Work required: Reproduce the records verbatim, beginning at the line that contains "Given: Click the 50.0 Fibonacci level label" and continuing through the end of the records. Omit the pictures from your answer.

* START Available records *

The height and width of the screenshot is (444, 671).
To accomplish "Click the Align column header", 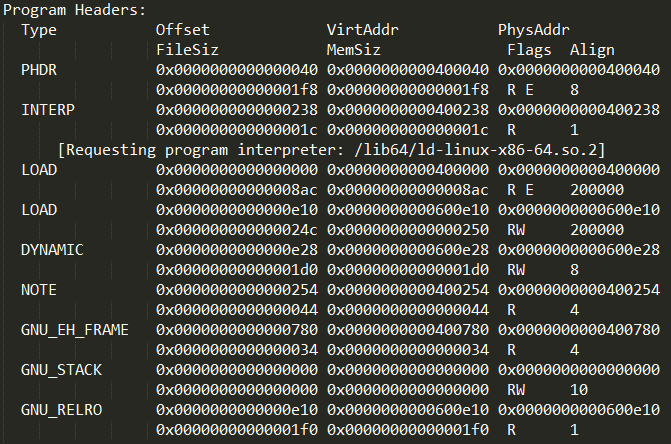I will click(592, 50).
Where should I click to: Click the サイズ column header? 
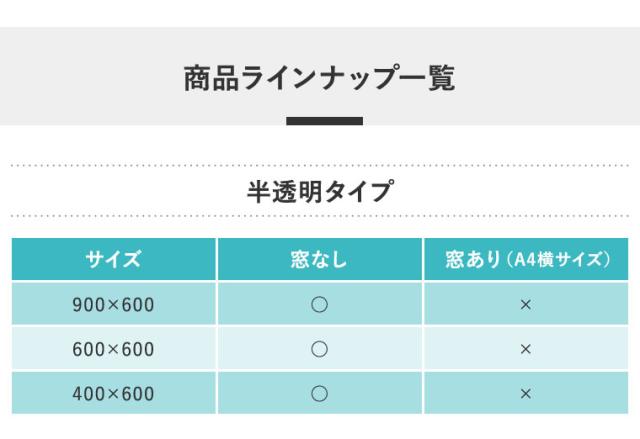[112, 260]
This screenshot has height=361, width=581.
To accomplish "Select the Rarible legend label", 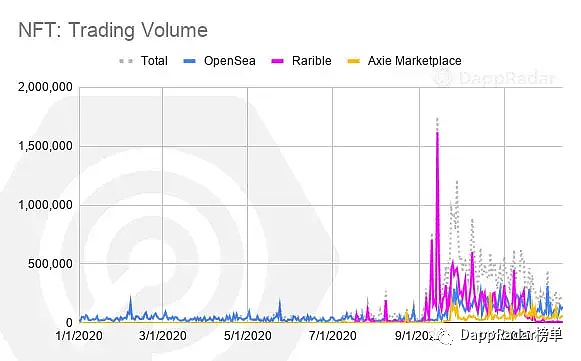I will 312,61.
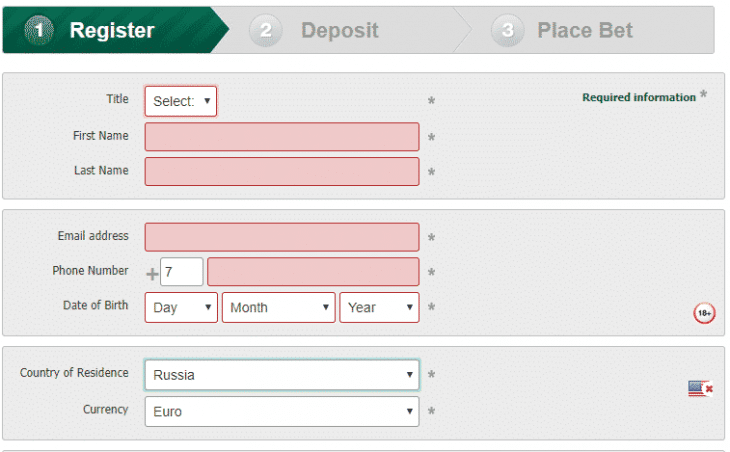Click into the Last Name field
Screen dimensions: 730x452
[x=282, y=171]
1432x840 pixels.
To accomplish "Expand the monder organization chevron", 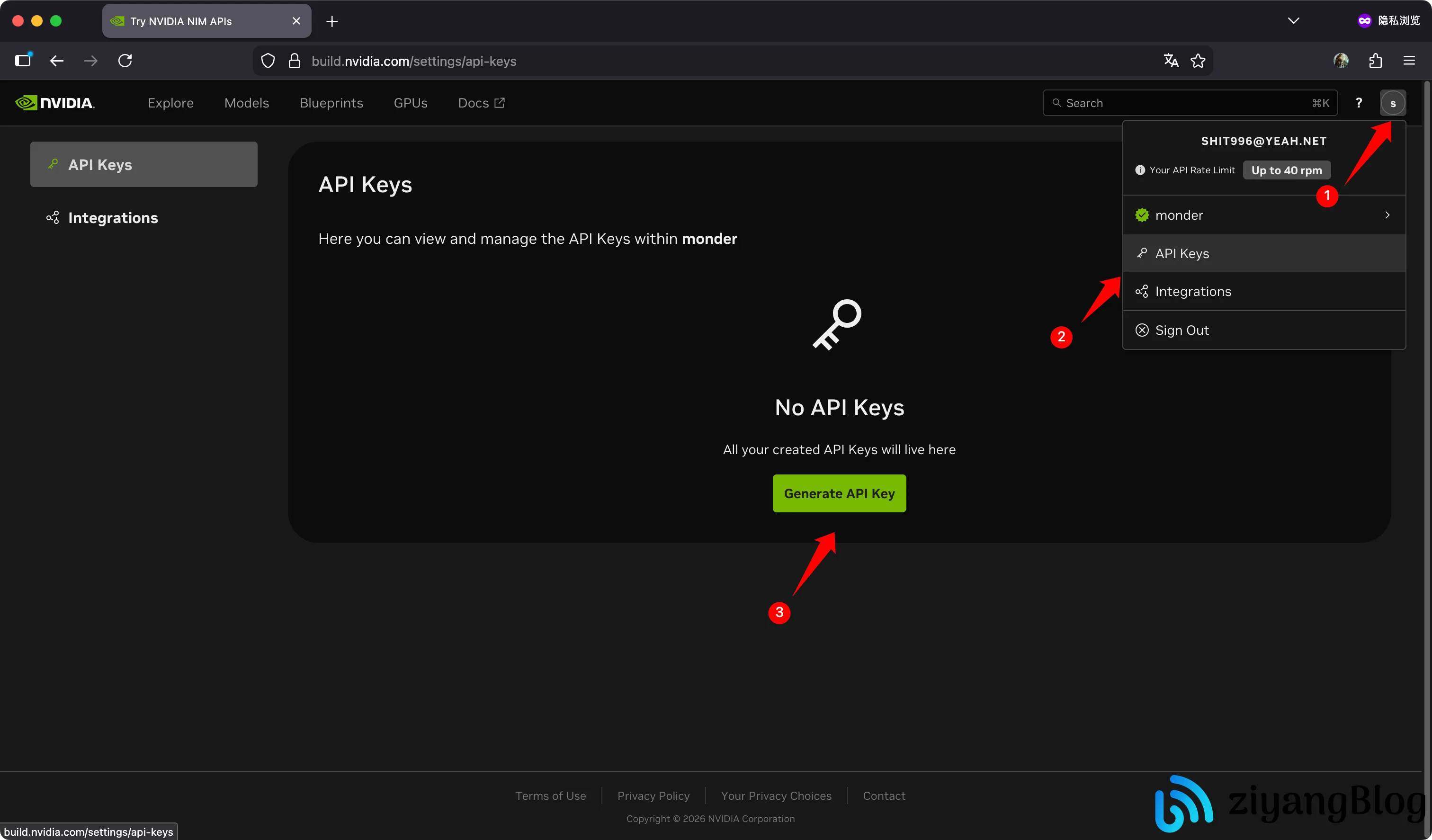I will pos(1387,215).
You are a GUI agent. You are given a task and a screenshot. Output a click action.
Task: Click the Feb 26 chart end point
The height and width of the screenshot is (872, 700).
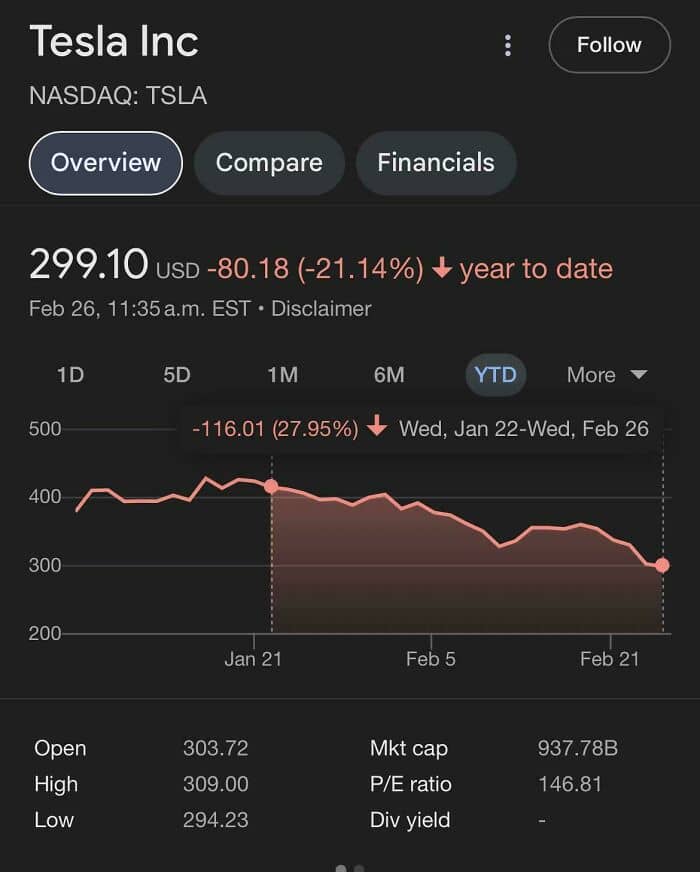click(x=662, y=566)
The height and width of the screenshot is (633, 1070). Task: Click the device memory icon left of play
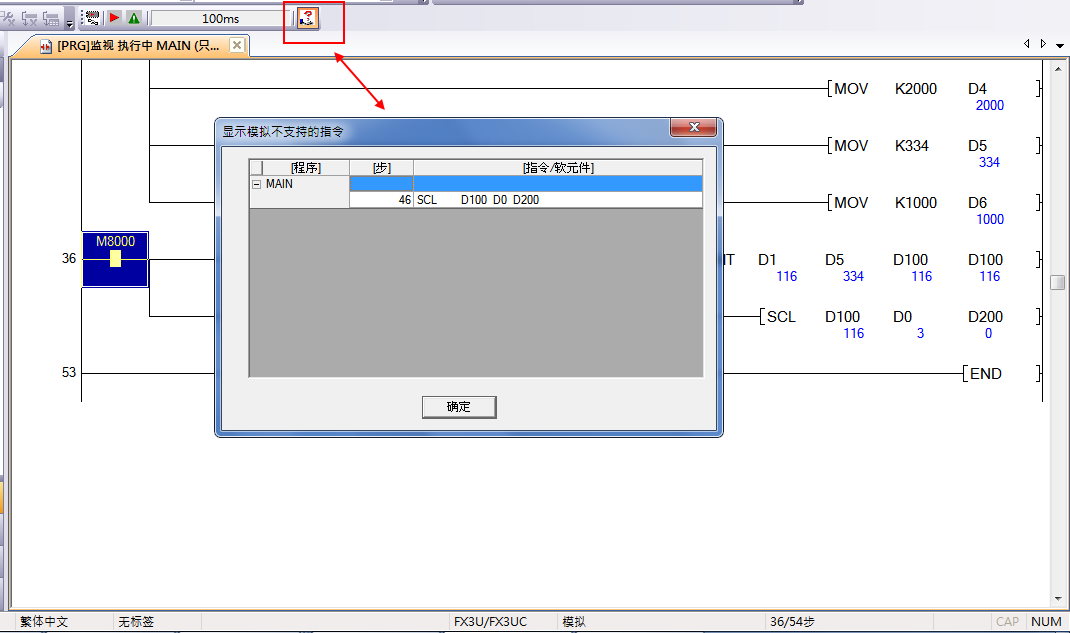(92, 18)
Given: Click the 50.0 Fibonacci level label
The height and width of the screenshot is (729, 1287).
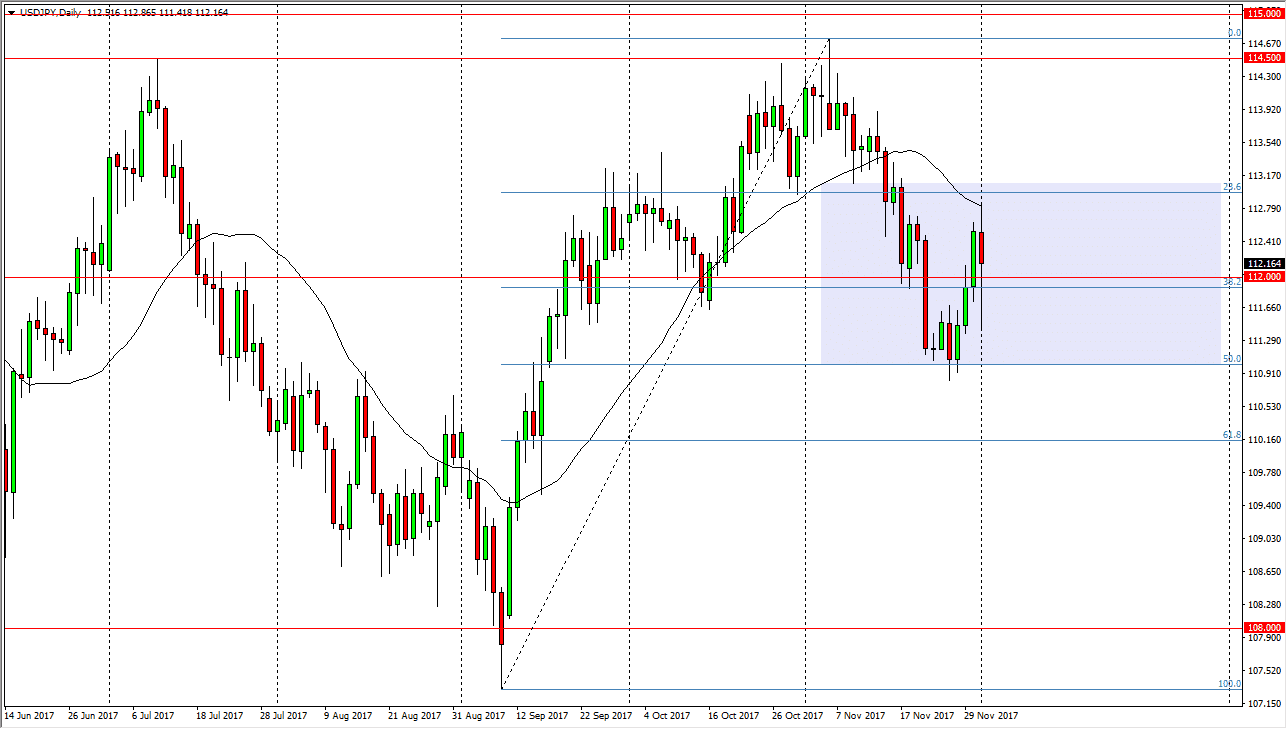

* END Available records *

Output for this task:
Given: Click the 50.0 Fibonacci level label
The height and width of the screenshot is (729, 1287).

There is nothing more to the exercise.